### WHAT IS EXPECTED
Within the listing below, please copy exactly the lines between the line holding "Instruction: Open Plugins" and the line holding "Given: Click the Cancel button", inclusive.

### MATERIAL SUPPLIED
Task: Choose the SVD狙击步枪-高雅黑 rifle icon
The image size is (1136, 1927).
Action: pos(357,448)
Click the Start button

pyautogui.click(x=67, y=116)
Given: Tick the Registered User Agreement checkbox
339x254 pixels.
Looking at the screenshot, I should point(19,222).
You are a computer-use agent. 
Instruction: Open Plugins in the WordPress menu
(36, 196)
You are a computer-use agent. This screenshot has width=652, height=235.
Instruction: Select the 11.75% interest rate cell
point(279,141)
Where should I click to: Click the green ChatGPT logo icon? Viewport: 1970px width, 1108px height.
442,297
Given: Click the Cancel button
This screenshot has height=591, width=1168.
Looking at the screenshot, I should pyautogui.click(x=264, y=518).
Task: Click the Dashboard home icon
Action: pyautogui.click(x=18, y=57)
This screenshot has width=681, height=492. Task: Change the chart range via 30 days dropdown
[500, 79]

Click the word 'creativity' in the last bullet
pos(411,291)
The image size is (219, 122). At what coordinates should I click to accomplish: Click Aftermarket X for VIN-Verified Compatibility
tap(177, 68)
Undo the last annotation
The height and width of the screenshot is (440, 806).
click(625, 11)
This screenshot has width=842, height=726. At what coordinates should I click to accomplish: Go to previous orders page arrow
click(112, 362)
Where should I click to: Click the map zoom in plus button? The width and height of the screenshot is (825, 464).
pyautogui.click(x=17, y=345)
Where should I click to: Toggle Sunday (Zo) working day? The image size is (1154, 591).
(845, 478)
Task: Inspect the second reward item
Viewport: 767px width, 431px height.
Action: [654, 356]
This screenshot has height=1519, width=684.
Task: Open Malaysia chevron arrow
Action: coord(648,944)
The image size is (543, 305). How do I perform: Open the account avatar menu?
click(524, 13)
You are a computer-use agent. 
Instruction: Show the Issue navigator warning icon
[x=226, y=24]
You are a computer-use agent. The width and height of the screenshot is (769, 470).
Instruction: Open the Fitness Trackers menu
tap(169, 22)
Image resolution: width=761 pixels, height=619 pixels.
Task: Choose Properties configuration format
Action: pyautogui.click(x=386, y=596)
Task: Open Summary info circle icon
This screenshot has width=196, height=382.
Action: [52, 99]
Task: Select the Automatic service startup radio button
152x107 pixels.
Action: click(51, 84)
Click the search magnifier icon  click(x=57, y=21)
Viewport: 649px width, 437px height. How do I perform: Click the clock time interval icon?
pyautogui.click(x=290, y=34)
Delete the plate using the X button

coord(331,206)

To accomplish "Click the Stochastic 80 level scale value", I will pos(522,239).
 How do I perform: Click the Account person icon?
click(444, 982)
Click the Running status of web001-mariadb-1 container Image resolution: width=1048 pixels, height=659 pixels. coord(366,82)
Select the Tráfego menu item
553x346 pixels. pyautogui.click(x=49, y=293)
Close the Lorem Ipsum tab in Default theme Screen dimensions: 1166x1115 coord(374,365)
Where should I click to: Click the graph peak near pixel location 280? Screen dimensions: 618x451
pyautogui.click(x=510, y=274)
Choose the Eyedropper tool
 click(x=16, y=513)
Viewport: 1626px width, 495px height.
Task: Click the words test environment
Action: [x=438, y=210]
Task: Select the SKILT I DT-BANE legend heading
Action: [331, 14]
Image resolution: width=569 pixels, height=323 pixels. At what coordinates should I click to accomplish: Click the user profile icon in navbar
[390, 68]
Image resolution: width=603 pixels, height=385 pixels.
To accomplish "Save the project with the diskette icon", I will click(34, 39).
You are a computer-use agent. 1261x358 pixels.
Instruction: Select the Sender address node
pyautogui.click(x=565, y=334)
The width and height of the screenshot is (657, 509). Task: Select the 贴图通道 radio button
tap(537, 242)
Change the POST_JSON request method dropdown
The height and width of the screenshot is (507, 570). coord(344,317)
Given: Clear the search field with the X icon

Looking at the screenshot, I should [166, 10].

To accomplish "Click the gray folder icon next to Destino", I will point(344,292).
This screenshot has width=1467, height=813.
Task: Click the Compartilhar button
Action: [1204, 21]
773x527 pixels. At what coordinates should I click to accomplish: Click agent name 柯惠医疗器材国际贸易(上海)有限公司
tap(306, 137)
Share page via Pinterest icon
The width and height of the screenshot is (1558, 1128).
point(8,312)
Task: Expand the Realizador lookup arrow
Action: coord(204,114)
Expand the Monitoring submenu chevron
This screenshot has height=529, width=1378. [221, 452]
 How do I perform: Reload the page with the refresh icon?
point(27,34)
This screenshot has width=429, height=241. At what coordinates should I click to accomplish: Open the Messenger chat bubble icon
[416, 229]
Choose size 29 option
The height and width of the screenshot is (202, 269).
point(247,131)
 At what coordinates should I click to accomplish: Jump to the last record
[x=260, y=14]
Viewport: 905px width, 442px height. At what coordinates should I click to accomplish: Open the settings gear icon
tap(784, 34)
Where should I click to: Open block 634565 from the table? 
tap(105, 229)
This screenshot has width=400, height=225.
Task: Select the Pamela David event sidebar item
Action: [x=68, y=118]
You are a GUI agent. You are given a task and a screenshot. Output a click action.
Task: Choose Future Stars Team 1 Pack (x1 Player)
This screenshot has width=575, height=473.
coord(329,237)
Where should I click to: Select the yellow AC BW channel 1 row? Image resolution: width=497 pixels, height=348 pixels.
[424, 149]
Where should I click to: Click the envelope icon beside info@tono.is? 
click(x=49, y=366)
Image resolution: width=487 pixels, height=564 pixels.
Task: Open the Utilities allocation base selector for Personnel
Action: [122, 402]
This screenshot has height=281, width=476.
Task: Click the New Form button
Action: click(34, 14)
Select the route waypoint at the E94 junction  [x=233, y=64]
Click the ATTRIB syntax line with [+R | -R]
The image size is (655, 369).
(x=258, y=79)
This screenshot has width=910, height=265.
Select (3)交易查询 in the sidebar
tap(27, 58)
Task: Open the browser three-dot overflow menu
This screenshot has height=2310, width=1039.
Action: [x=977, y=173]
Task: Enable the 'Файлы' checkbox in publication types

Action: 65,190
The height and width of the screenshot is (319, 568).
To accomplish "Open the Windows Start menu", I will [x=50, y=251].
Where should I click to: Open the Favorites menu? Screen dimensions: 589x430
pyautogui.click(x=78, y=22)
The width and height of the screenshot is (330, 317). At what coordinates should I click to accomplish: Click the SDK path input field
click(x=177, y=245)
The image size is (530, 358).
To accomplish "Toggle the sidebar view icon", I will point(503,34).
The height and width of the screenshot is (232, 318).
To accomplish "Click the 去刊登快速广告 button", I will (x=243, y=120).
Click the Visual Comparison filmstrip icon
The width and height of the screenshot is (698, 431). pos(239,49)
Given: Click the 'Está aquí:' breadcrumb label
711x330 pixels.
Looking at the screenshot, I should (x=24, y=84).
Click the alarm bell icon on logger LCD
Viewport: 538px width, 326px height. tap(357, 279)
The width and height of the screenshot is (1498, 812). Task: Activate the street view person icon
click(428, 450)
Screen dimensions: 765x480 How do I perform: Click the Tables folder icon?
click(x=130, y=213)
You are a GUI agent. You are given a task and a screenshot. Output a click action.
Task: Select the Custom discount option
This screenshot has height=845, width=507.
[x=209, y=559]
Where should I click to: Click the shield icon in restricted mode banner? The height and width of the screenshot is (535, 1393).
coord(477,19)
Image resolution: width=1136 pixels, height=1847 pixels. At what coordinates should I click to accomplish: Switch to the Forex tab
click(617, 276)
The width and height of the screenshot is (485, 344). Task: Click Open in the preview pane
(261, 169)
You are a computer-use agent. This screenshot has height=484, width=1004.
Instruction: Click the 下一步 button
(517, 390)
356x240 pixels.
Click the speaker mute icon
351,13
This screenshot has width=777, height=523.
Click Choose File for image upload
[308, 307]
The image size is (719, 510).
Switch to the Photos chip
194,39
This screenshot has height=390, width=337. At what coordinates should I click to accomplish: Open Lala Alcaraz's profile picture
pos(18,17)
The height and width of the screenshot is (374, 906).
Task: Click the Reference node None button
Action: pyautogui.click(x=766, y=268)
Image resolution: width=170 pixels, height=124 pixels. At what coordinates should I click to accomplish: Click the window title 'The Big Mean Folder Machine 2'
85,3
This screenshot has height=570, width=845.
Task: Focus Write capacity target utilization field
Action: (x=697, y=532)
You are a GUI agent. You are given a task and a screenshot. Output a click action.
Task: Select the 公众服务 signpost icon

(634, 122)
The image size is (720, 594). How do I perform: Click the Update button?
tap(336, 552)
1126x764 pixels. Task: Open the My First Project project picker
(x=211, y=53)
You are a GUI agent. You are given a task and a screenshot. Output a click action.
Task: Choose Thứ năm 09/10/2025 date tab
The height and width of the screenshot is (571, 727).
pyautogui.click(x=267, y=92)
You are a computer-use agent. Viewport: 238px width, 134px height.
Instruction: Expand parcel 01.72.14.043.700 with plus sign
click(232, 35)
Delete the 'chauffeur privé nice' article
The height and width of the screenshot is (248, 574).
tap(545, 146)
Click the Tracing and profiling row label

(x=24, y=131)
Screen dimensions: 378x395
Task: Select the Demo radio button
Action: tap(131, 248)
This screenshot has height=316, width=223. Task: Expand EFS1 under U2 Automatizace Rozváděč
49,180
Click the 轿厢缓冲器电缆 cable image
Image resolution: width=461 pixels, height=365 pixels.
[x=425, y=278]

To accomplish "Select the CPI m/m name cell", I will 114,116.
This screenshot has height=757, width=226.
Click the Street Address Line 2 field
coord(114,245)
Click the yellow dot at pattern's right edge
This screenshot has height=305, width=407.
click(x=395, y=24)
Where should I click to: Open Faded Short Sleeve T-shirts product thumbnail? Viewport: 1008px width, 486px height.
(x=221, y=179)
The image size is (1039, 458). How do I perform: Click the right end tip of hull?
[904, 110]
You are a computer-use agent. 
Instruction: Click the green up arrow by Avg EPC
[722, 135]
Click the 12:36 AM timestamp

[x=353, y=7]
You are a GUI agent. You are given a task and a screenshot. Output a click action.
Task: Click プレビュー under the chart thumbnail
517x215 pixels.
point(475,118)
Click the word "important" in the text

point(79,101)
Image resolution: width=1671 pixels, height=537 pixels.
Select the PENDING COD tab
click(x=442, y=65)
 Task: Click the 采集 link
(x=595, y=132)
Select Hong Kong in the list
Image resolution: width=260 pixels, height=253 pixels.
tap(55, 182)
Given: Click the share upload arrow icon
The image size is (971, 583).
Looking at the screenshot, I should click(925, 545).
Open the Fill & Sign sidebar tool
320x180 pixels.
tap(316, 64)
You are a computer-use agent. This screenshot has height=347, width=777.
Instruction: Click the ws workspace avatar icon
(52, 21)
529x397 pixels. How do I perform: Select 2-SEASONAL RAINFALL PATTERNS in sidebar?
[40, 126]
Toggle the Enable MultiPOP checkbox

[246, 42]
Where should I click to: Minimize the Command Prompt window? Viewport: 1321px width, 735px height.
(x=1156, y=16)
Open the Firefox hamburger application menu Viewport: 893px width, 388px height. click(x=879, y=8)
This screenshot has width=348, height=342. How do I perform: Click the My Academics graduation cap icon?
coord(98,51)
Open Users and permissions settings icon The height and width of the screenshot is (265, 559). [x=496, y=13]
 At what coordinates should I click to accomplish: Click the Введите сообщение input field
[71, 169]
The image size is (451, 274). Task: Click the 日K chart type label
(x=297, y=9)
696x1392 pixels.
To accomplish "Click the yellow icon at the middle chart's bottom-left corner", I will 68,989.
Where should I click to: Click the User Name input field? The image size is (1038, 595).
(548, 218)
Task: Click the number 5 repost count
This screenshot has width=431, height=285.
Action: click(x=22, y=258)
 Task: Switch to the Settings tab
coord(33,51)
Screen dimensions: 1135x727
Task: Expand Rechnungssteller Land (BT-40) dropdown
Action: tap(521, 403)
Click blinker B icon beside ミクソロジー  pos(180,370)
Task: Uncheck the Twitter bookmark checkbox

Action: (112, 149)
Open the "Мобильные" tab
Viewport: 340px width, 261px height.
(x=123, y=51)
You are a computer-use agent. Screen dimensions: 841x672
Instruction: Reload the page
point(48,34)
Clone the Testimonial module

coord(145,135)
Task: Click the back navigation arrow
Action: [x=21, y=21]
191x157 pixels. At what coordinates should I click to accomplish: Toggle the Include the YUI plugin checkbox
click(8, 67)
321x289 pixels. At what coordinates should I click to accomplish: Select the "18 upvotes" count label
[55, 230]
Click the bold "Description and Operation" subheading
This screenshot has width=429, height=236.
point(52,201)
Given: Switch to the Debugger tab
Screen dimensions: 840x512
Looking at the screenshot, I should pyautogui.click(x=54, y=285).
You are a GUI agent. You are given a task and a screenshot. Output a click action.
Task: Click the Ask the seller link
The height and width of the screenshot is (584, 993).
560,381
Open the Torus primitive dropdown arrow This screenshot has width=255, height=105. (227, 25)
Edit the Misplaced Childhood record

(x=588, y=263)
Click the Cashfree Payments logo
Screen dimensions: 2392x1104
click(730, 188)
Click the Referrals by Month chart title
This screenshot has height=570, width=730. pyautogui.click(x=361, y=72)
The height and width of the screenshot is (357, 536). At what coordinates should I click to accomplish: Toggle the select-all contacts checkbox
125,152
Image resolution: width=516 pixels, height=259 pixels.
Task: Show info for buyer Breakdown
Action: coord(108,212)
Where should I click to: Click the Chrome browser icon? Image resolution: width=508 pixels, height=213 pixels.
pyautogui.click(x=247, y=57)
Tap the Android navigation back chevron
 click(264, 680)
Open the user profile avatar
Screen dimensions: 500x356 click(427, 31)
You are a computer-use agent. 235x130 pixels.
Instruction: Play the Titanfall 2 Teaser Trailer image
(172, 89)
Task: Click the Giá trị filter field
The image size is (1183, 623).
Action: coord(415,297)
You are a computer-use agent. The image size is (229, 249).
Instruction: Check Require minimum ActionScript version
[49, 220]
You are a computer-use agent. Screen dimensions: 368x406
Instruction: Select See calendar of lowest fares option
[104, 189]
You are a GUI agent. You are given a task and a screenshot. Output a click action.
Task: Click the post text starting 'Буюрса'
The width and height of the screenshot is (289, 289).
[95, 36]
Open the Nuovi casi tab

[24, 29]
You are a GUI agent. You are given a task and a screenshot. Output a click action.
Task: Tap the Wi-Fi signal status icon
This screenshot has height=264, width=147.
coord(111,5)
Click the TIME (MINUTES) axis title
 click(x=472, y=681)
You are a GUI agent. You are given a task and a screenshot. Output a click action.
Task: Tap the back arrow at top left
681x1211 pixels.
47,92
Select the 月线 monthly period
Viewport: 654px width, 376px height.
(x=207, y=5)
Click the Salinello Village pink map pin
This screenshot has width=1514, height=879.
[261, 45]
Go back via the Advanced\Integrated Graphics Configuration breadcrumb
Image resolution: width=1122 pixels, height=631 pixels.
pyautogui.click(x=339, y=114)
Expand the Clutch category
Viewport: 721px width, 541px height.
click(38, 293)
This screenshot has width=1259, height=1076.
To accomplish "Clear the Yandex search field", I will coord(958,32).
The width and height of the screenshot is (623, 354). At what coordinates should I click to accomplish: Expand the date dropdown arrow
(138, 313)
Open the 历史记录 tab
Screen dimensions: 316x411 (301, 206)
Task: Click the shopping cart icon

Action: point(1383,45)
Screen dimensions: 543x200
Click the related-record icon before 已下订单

### WRITTEN SOLUTION
Instruction: Open Plugins in the WordPress menu
(36, 196)
You are a computer-use agent. This screenshot has width=652, height=235.
Instruction: Select the 11.75% interest rate cell
point(279,141)
Where should I click to: Click the green ChatGPT logo icon? Viewport: 1970px width, 1108px height.
442,297
Given: Click the Cancel button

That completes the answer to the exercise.